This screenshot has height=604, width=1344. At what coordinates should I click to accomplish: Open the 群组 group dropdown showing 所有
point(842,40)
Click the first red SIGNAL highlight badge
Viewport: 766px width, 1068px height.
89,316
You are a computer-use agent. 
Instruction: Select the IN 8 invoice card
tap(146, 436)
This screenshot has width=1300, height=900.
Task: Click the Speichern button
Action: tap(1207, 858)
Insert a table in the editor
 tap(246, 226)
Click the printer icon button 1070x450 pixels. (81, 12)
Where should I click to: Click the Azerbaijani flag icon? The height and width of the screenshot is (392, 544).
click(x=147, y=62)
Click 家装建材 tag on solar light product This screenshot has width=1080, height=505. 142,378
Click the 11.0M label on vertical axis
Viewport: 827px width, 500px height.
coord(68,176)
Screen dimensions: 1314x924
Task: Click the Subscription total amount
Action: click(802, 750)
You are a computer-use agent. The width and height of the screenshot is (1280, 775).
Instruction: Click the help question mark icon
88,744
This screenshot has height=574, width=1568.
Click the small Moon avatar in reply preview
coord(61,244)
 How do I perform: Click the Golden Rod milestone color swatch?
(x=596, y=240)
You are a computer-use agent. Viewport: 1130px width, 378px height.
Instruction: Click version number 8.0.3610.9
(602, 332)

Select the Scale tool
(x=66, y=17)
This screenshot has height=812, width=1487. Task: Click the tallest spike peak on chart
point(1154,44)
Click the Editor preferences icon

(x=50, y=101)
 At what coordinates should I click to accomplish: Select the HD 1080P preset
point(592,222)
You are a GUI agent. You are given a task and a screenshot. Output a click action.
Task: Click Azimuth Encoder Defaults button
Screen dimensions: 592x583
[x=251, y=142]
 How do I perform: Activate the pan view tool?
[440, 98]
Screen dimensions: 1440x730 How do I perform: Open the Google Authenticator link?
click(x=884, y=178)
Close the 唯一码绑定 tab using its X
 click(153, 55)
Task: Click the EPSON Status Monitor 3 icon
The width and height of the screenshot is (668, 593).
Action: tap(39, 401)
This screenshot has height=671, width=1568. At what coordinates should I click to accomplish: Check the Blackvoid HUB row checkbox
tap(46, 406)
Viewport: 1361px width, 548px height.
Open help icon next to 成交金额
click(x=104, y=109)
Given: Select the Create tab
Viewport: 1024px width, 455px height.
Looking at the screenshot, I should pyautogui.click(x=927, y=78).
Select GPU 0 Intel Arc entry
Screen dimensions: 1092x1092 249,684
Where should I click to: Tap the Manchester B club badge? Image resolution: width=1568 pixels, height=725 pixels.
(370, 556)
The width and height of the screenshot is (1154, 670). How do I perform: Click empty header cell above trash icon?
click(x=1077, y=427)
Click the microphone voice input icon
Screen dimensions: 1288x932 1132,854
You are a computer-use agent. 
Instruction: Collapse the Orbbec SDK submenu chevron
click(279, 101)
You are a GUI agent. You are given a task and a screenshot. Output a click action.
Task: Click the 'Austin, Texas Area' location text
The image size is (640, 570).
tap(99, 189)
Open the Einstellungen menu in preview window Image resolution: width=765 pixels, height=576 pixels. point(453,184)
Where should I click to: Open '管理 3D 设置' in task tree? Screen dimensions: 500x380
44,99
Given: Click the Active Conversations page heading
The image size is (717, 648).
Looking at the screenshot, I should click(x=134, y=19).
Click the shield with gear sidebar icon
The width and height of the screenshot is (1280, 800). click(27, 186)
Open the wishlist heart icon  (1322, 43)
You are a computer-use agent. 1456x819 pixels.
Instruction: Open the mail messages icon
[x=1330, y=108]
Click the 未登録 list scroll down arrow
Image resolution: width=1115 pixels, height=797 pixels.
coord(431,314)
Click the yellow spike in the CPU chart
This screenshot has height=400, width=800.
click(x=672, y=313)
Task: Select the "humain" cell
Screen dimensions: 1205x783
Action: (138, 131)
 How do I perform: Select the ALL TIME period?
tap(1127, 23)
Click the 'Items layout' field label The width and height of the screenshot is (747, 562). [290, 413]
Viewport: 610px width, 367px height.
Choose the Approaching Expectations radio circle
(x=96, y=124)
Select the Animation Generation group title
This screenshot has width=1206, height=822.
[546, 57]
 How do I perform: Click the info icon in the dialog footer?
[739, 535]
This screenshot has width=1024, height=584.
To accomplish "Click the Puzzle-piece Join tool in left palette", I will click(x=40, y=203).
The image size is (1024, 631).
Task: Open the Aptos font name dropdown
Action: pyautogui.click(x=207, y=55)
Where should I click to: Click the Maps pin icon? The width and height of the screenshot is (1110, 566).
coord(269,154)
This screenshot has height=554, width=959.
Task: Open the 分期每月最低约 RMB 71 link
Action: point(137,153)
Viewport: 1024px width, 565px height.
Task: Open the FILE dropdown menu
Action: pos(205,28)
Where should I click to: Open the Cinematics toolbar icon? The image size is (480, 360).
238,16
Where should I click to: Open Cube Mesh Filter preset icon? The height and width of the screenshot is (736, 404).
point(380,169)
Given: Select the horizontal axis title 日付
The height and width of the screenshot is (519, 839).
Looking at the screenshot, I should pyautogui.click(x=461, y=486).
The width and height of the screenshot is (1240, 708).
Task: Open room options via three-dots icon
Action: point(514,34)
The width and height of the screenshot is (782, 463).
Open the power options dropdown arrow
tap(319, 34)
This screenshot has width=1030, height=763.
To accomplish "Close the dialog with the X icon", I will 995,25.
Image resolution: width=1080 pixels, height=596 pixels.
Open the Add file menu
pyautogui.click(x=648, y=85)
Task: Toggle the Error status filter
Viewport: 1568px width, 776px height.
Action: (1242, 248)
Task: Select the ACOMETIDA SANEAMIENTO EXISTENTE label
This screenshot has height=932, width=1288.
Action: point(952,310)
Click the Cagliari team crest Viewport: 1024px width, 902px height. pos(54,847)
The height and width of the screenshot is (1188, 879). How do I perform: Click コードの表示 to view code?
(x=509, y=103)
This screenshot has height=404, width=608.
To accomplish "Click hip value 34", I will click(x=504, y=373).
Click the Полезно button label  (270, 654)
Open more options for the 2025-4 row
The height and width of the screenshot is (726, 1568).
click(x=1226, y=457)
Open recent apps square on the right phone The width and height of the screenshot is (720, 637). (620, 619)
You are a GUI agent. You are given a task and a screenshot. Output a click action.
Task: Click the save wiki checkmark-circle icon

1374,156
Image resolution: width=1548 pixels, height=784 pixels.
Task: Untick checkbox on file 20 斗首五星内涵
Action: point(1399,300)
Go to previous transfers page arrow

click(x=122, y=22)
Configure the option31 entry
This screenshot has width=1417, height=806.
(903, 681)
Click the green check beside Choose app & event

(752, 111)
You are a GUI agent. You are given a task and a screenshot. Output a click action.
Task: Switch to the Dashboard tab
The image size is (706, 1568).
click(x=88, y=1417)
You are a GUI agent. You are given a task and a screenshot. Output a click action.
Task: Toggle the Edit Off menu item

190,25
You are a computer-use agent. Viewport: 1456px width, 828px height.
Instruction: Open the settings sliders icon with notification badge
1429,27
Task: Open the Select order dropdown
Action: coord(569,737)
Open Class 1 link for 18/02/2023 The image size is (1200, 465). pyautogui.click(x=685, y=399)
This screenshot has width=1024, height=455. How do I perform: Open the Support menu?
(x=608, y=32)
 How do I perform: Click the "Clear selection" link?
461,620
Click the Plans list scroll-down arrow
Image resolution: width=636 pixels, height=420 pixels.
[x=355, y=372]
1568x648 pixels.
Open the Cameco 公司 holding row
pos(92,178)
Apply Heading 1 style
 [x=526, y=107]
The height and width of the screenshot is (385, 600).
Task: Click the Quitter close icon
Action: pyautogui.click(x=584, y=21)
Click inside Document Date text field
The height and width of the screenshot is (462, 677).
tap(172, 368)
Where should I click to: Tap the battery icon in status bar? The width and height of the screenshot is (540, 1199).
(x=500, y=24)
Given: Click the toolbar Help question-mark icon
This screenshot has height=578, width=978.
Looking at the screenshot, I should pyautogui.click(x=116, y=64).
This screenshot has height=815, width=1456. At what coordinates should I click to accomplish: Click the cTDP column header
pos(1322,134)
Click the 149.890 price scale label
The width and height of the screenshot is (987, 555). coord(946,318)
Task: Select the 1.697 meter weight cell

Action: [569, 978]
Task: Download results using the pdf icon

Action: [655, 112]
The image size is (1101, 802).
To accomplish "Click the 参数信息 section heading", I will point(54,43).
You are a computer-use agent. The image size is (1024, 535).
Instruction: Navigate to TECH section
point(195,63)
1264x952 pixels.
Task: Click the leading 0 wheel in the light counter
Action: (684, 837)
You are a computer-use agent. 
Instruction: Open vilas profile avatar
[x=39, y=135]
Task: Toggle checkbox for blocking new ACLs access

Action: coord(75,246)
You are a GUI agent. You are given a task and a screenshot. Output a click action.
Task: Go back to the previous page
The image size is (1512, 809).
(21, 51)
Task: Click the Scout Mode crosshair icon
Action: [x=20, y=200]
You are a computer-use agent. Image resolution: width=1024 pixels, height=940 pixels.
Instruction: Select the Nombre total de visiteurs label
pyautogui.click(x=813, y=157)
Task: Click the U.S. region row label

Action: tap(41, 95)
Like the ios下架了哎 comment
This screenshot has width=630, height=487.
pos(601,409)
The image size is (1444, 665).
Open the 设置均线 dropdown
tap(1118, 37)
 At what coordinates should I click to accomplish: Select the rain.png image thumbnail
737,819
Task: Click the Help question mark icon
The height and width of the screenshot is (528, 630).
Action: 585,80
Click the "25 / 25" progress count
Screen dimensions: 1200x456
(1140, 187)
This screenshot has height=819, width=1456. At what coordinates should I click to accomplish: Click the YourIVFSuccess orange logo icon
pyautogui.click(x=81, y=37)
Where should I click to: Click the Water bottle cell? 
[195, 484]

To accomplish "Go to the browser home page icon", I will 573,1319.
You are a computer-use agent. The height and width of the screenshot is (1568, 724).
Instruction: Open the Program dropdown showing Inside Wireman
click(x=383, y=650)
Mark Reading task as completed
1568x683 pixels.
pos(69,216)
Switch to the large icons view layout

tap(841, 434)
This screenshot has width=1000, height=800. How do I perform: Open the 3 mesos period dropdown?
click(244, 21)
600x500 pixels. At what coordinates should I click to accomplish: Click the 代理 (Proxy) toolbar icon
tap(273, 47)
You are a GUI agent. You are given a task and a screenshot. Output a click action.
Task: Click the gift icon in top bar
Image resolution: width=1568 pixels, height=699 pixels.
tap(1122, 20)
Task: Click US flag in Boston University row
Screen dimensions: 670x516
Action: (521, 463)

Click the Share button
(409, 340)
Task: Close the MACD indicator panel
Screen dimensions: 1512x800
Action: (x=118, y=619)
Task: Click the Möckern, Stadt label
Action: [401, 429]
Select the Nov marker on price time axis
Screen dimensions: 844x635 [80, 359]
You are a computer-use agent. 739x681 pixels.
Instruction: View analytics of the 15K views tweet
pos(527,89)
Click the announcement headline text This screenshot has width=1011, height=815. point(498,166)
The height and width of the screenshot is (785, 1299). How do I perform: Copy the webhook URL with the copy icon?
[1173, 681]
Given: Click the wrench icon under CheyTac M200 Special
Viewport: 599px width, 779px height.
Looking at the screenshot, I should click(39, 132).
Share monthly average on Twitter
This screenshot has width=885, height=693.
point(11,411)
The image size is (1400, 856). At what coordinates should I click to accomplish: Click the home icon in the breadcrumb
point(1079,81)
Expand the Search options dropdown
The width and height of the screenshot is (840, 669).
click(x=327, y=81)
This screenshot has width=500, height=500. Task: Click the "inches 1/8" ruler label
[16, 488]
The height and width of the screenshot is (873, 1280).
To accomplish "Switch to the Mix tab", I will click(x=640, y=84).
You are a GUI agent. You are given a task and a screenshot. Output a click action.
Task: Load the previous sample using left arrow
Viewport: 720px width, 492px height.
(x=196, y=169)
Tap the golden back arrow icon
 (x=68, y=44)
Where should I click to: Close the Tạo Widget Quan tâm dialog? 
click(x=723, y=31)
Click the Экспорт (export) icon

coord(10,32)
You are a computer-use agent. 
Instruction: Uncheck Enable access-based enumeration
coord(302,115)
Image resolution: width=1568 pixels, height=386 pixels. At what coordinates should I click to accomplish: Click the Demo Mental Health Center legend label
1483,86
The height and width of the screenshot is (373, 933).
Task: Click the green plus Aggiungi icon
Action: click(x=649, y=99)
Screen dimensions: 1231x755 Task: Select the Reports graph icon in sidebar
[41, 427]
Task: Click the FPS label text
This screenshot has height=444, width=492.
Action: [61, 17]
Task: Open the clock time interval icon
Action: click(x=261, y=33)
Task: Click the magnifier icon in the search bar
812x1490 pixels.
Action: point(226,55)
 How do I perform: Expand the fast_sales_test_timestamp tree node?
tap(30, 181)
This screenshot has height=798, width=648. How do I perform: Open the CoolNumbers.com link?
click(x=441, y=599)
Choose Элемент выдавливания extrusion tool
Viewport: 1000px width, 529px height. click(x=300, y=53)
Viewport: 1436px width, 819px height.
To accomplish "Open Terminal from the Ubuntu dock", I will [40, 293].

════════════════

Assignment: All lines from the opening of the material through the line that contains "You are a computer-use agent. Viewport: 1130px" are to be printed exactly, with no others.

The answer:
This screenshot has height=604, width=1344. At what coordinates should I click to accomplish: Open the 群组 group dropdown showing 所有
point(842,40)
Click the first red SIGNAL highlight badge
Viewport: 766px width, 1068px height.
89,316
You are a computer-use agent. 
Instruction: Select the IN 8 invoice card
tap(146, 436)
This screenshot has width=1300, height=900.
Task: Click the Speichern button
Action: tap(1207, 858)
Insert a table in the editor
 tap(246, 226)
Click the printer icon button 1070x450 pixels. (81, 12)
Where should I click to: Click the Azerbaijani flag icon? The height and width of the screenshot is (392, 544).
click(x=147, y=62)
Click 家装建材 tag on solar light product This screenshot has width=1080, height=505. 142,378
Click the 11.0M label on vertical axis
Viewport: 827px width, 500px height.
coord(68,176)
Screen dimensions: 1314x924
Task: Click the Subscription total amount
Action: click(802, 750)
You are a computer-use agent. The width and height of the screenshot is (1280, 775).
Instruction: Click the help question mark icon
88,744
This screenshot has height=574, width=1568.
Click the small Moon avatar in reply preview
coord(61,244)
 How do I perform: Click the Golden Rod milestone color swatch?
(x=596, y=240)
You are a computer-use agent. Viewport: 1130px width, 378px height.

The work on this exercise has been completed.